El envío se produjo en el décimo día hábil posterior a su suscripción (realizada el último día de 2025), cumpliendo por escaso margen con lo estipulado por la ley. De no haberlo hecho, la Comisión Bicameral Permanente de Trámite Legislativo podría haber intervenido de oficio.
El cronograma clave que se viene para el decreto no necesita de llamado a sesiones extraordinarias. La comisión de Tramite Legislativo que se encarga de abordar los DNU es de funcionamiento permanente durante el año.

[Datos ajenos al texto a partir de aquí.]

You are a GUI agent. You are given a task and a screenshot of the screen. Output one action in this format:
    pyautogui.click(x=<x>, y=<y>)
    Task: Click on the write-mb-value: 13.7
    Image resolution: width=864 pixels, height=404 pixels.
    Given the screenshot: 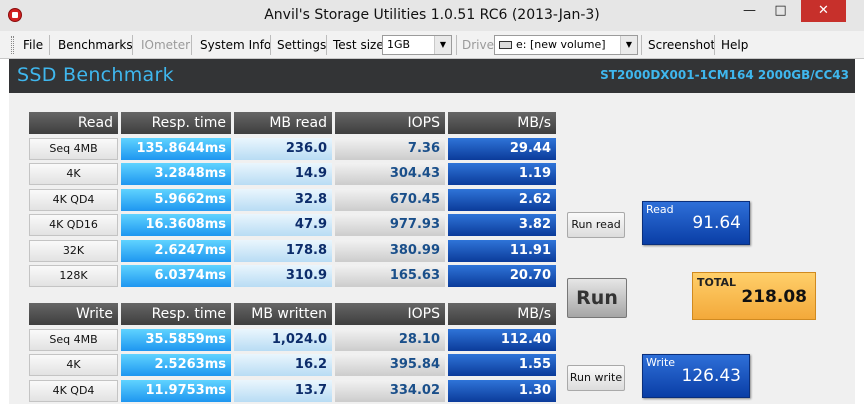 What is the action you would take?
    pyautogui.click(x=283, y=391)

El viernes 16 de enero comenzó a correr el plazo de 10 días hábiles para que la Comisión emita un dictamen. Desde el jueves 29 de enero vence dicho plazo. Pero no esa fecha no impide su tratamiento, en caso de no conseguir despacho y cumplida esta última fecha, a partir de febrero ambas Cámaras quedarán habilitadas para el tratamiento directo en el recinto.
El último antecedente también incluye a la secretaria de Inteligencia, el DNU que intentó aumentar los fondos reservados de la SIDE es uno de los únicos casos desde la vuelta de la democracia en que se rechazó un decreto en el Congreso. El mecanismo de la oposición en esa oportunidad fue dejar vencer los plazos e ir directo al recinto.

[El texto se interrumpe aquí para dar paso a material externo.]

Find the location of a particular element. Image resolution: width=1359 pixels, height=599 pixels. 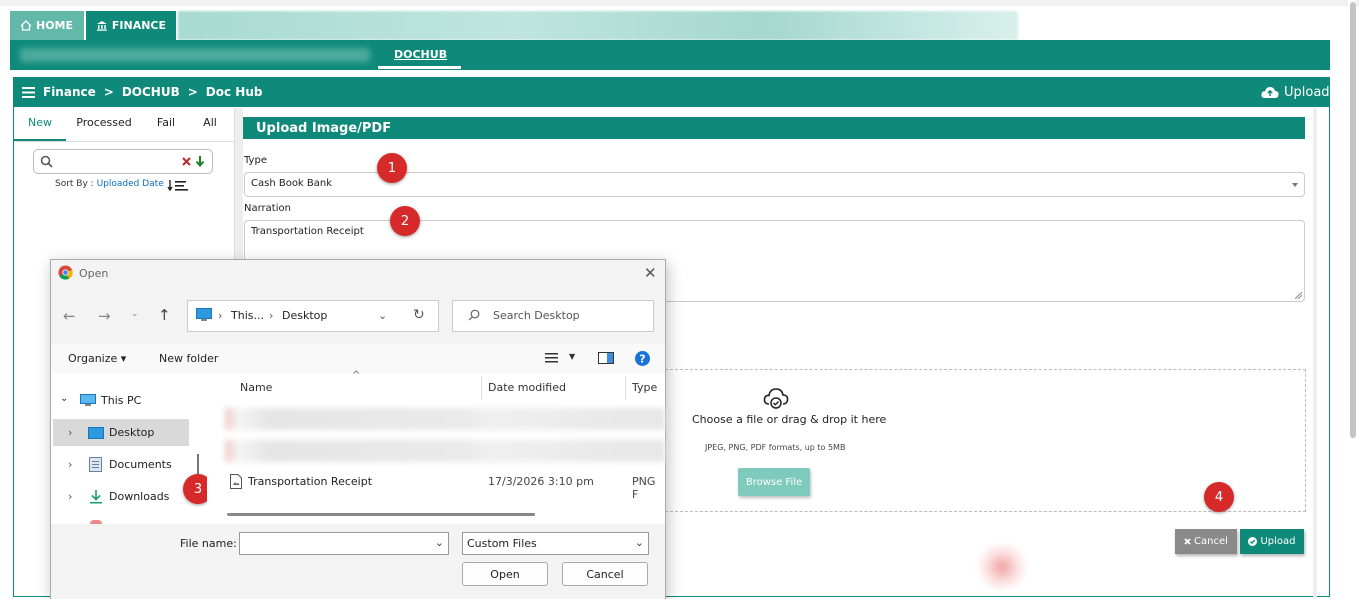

La oposición encara el primer año legislativo de un oficialismo consolidado como primera mayoría. Un escenario totalmente opuesto a los primeros dos años del gobierno de La Libertad Avanza.

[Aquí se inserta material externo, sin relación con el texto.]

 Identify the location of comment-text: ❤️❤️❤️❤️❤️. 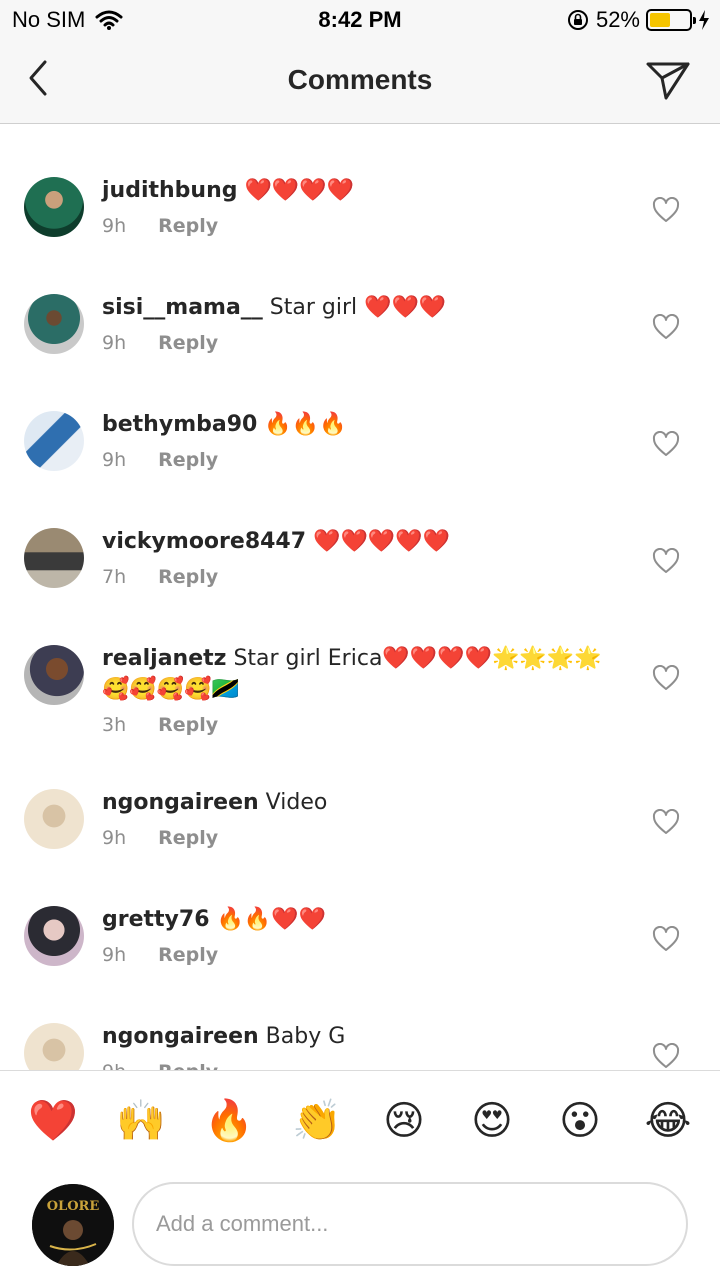
(378, 542).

El tratamiento del DNU puede comenzar por cualquiera de los dos recintos vencidos los plazos del tratamiento para la comisión Bicameral. Unión por la Patria es el principal espacio opositor en ambas cámaras, en Diputados suma 93 bancas puras, a los que hay que sumar el rechazo de los 4 votos que tiene la izquierda. El interbloque Unidos, de los gobernadores de Provincias Unidas, con 22 diputados también manifestó sus diferencias con el decreto.
En total, con todos los opositores “duros” al decreto presentes la proyección da 119 votos. Para tener quórum y asegurar una mayoría para el rechazo, necesitarán contar con un minimo de 10 diputados más. Se pueden sumar los monobloques opositores de Marcela Pagano (Coherencia), Natalia de la Sota (Defendamos Córdoba) y Jorge “Gato” Fernández (Primero San Luis).
El techo podría ser ese para la oposición. Si el PRO, la UCR y los bloques de los gobernadores aliados al oficialismo no tienen filtraciones, el rechazo será un tramite difícil de conseguir.